**TRAVAIL DEMANDÉ**
• a. D'après l'extrait choisi, en quelle année la pièce Le vrai monde? a-t-elle paru ?
• b. Expliquez, en vous appuyant sur l'extrait choisi, pourquoi les personnages de la pièce gravitent entre la réalité et la fiction.

**EXTRAIT CHOISI**
"""
Le vrai monde? : Le vacarme du silence
Le vrai monde? est une pièce phare de la théâtrographie de Michel Tremblay. Oeuvre coup de poing, elle joue son rôle à merveille dans la dernière mise en scène de Marie-Hélène Gendreau.
Parue en 1987, la pièce a la particularité de mettre à jour le rôle de l’artiste et de l’art, dans une habile mécanique de mise en abyme, où le théâtre s’invite dans le théâtre. Le tout demeure enraciné dans un espace familial, un sujet clé de l’univers de Tremblay. L’histoire se fonde sur les intentions de Claude (Jean-Denis Beaudoin), un jeune dramaturge ayant choisi de calquer les protagonistes de sa dernière pièce sur les membres de sa famille, réglant au passage plusieurs comptes et tabous latents. Une galerie de personnages dramatisés prend alors forme sur scène, gravitant entre la réalité et la fiction pour raconter le drame.
"""
[Entrées de données recueillies]
"""
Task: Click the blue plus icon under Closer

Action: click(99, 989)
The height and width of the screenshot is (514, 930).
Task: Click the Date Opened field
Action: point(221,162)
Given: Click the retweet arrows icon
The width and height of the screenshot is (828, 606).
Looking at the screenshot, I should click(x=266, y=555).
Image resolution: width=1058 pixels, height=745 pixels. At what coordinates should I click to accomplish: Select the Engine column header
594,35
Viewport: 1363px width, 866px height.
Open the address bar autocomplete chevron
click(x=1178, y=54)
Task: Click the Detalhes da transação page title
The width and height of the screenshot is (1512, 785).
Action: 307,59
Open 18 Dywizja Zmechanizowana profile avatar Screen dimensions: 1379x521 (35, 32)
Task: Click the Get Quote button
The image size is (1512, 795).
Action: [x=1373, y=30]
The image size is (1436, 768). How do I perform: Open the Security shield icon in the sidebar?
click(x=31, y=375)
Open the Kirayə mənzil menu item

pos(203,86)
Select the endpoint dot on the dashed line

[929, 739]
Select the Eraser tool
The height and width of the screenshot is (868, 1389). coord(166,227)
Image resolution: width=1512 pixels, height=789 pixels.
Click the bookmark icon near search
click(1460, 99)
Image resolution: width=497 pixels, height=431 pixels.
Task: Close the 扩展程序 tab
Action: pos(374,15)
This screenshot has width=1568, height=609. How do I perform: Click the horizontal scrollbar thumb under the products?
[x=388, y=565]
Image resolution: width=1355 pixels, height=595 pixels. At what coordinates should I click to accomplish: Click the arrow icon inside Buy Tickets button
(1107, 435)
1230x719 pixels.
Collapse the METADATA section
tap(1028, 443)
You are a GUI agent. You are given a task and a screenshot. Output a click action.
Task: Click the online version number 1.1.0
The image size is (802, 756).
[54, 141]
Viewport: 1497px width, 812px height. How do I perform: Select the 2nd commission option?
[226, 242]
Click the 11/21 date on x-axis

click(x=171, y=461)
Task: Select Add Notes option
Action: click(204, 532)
"""
**RÉPONSES PROPOSÉES**
• a. La pièce a paru en 1987.

• b. Claude, un jeune dramaturge, a calqué les protagonistes de sa dernière pièce sur les membres de sa famille. Les personnages dramatisés qui prennent forme sur scène relèvent donc à la fois de la réalité familiale et de la fiction qu'il écrit.